Sorry if this question is too basic or if it has somehow been answered before...

My understanding is that any type of Bitcoin block must be first mined, which applies to transaction confirmations, for instance.

However, if each and every block must be obtained from a mining effort, then for each and every block there is a reward (currently) of 6.25 bitcoins.

So for a given transaction, it requires a number of confirmations. If that transaction related to the transfer of 1 bitcoin from one person to another, it would require additional 6 confirmation blocks. Each of those confirmation blocks would have to be first mined. The miners would be granted 6.25 bitcoins for each of the transaction confirmation blocks.

In other words, there would be an exponential growth of bitcoins just for the sake of creating transaction blocks. And those bitcoins would in turn require more blocks so they could be traded/confirmed, which would result in yet more bitcoins granted to the miners.

Can someone please help clarify? Am I missing something rather obvious?



2 Answers 2


One new block is created every 10 minutes on average. The mining difficulty is adjusted to keep this rate constant

The mining reward is halved every 210,000 blocks, about every four years.

These two facts alone determine the amount of spendable Bitcoin available at any moment in time.

The result is that the total amount of spendable Bitcoin converges in a completely predictable way towards 21 million. It cannot exceed that.

Total Bitcoins over time
(Source: Insti, Creative Commons Attribution 3.0)

As the mining reward approaches zero, miners will be rewarded through transaction fees alone.

Each block will typically act as the initial confirmation of several thousands of unrelated transactions directly and as a subsequent confirmation of each of the billions of transactions in the current Bitcoin chain since the beginning of time.

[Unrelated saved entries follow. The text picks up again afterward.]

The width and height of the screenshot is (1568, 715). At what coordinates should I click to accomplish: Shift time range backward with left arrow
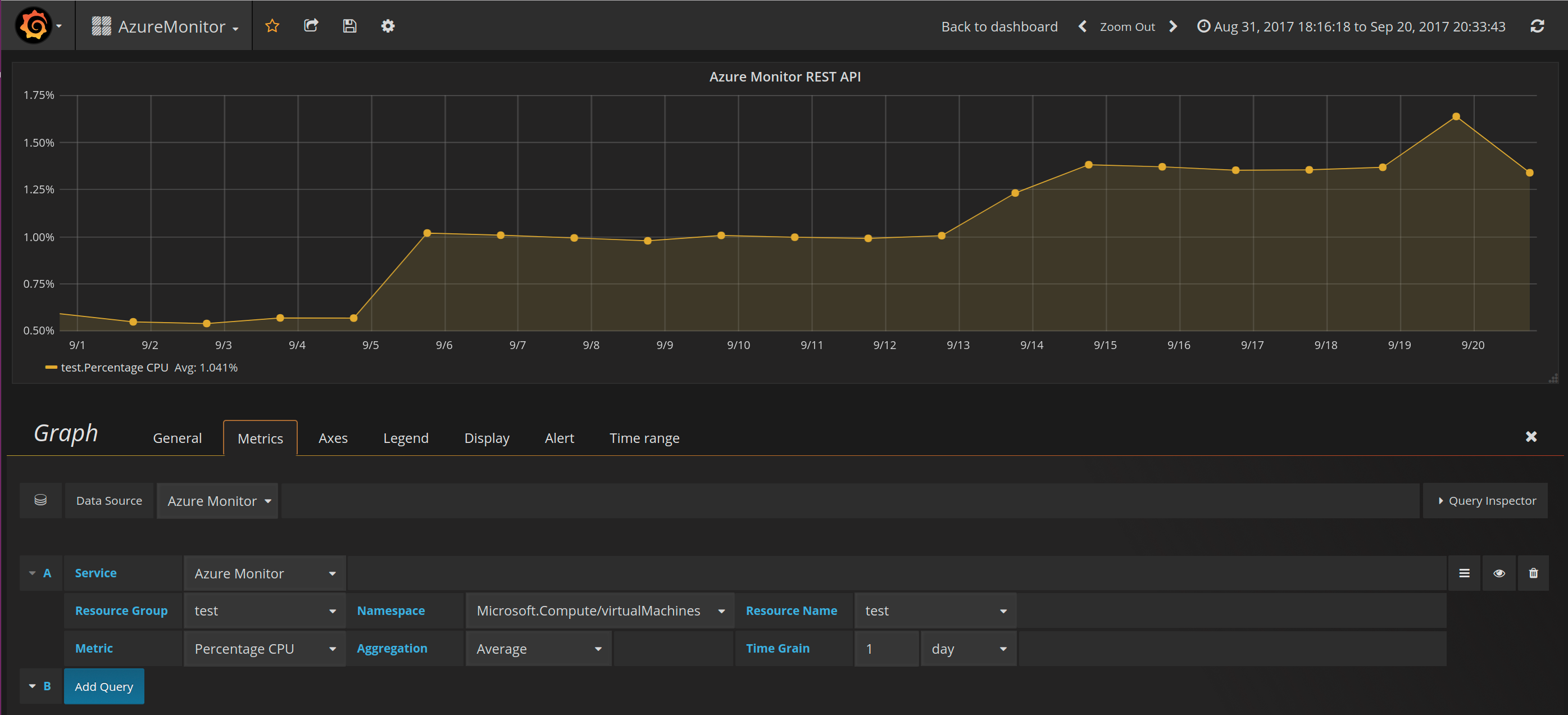coord(1082,26)
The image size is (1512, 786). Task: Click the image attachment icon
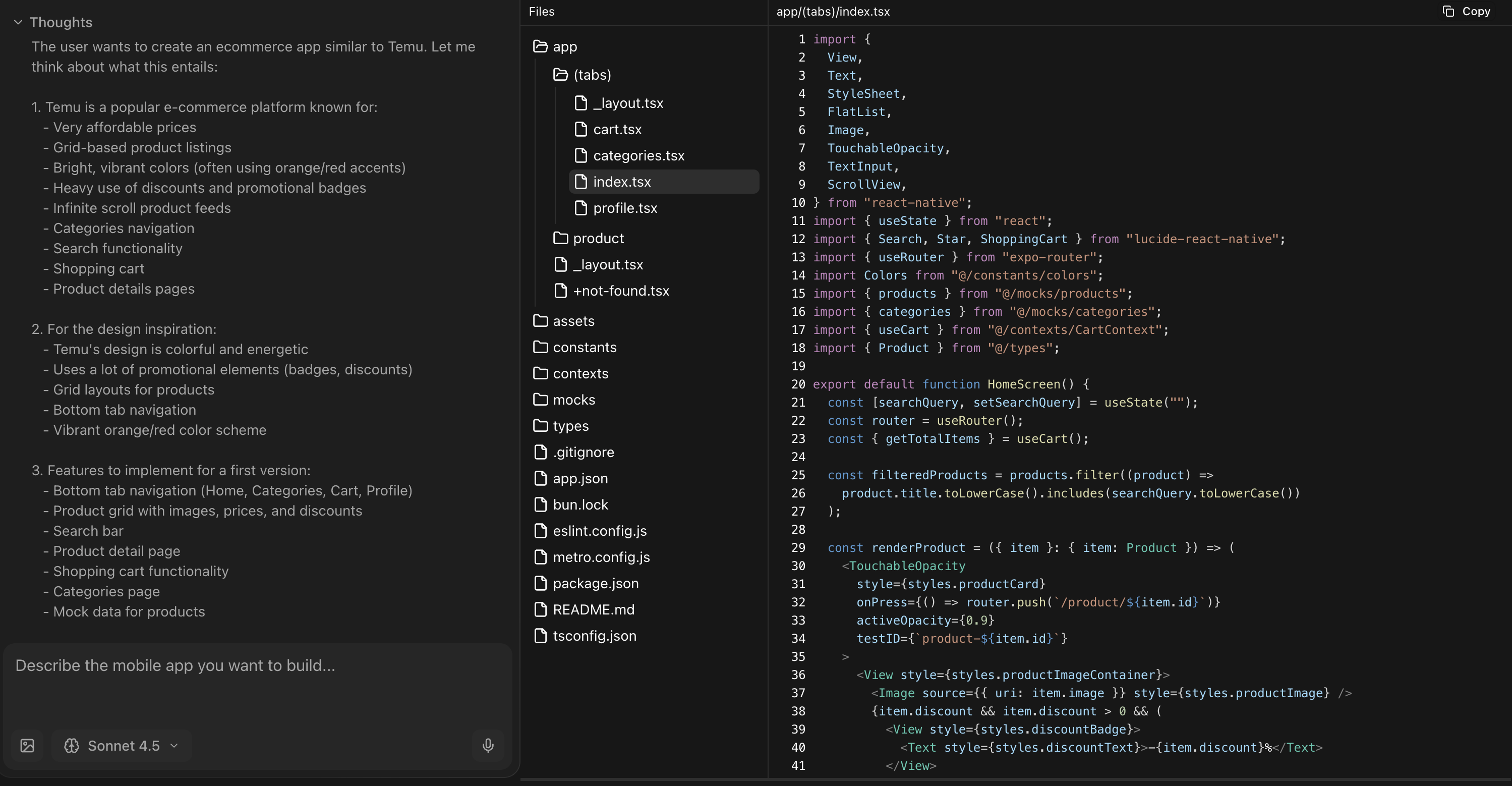(28, 746)
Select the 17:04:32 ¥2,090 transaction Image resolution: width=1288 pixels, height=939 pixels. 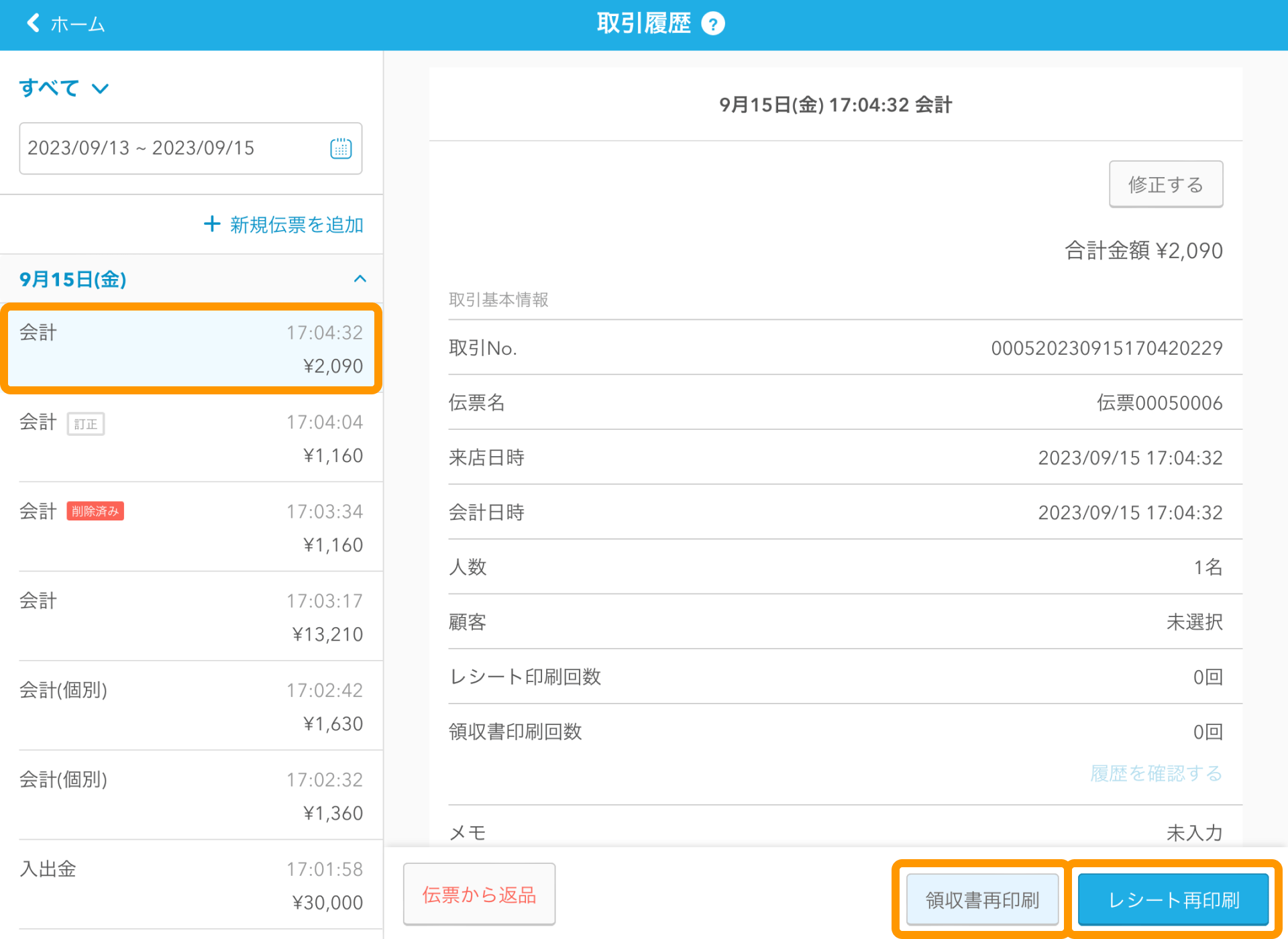click(x=191, y=349)
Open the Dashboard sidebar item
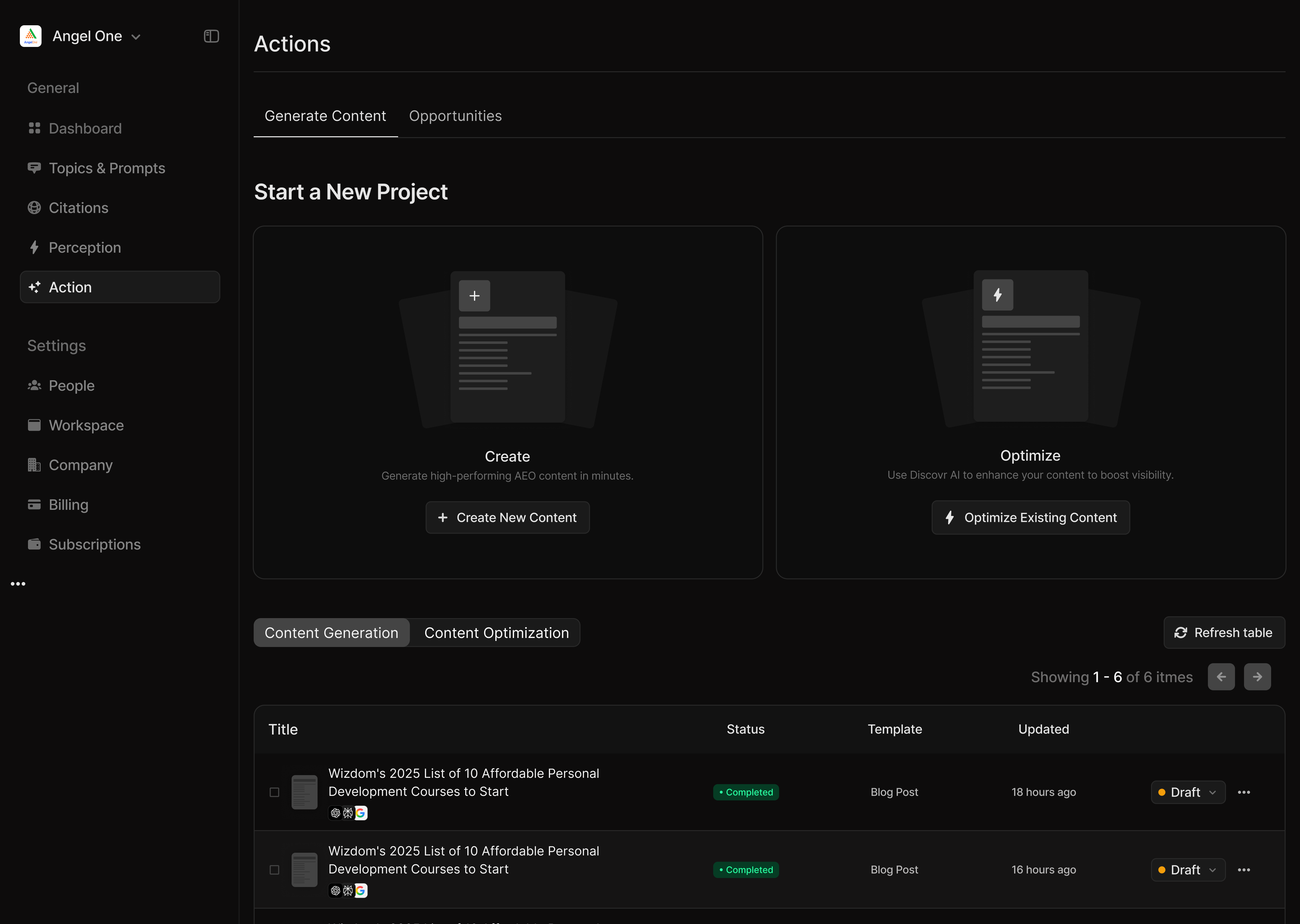 point(85,129)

  • You stated: "Each block can confirm thousands of transactions." Can a block confirm totally unrelated transactions? Thanks. Commented Nov 24, 2022 at 18:41
  • Yes, normally all transactions in a block are unrelated.
    – bordalix
    Commented Nov 24, 2022 at 19:53
  • @bordalix I'm not sure what you mean with "normally", but it is very much allowed (and not uncommon) for a transaction to spend another unconfirmed transaction, such as is e.g. the case with CPFP.
    – stickies-v
    Commented Nov 25, 2022 at 15:57
  • @stickies-v yes, you're right. With "normally" I meant most of the transactions in a block will be unrelated, which doesn't mean related transactions can't be in the same block.
    – bordalix
    Commented Nov 26, 2022 at 12:47

You seem to be under the impression that each block has the purpose of confirming a single transaction or to increase the confirmations on one transaction.

Blocks are found approximately every 10 minutes and may write thousands of transactions into the blockchain. Subsequent blocks further increase the Proof-of-Work heaped on top of those transactions’ confirmations. So, while your transaction only needs to be included in the blockchain once along with many other transactions, the continuous growth of the blockchain increases the probabilistic immutability of your transaction.

You may also find my two answers on "Can someone explain how the Bitcoin Blockchain works?" useful, which provide comprehensive overviews of how transactions and blocks fit together from two different perspectives.